• [Input for this task]:
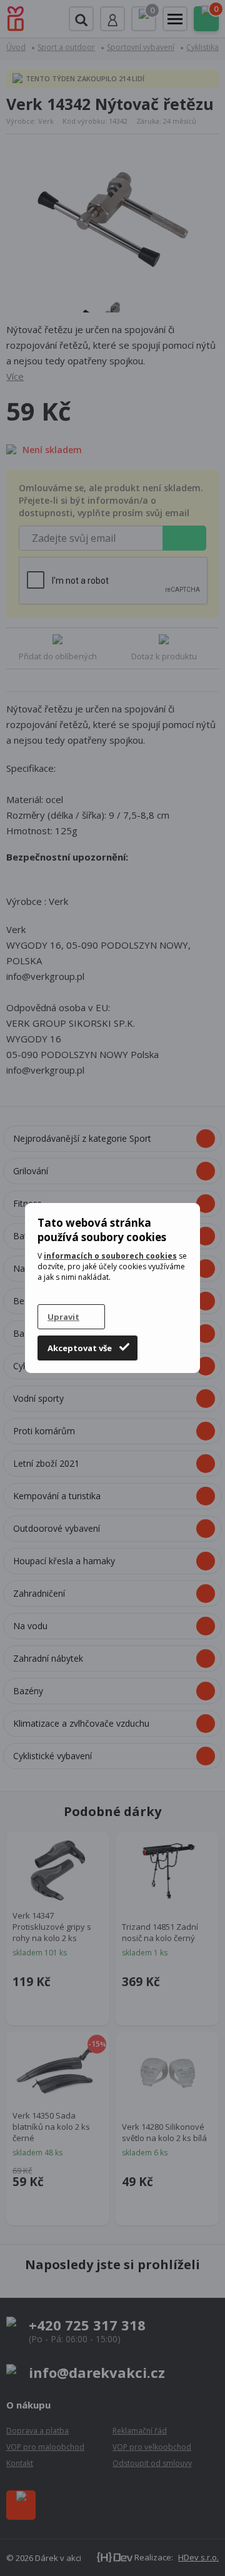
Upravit (63, 1316)
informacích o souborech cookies (110, 1256)
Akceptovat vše (80, 1348)
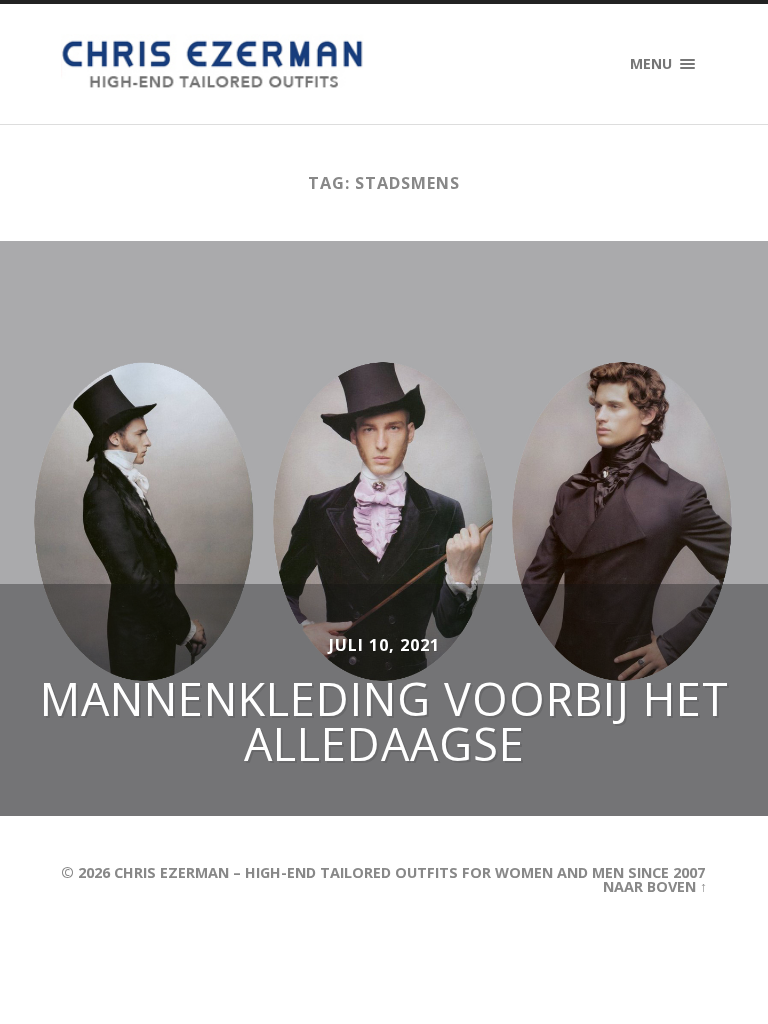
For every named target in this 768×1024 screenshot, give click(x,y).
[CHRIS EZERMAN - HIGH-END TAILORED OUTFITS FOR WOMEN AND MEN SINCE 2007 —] (215, 64)
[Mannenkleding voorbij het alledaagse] (384, 528)
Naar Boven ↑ (655, 886)
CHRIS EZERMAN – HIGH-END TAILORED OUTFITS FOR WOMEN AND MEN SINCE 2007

• [Aim of the exercise]: Read the data above and count the lines that include "EZERMAN". Answer only with the count.

• [Result below]: 2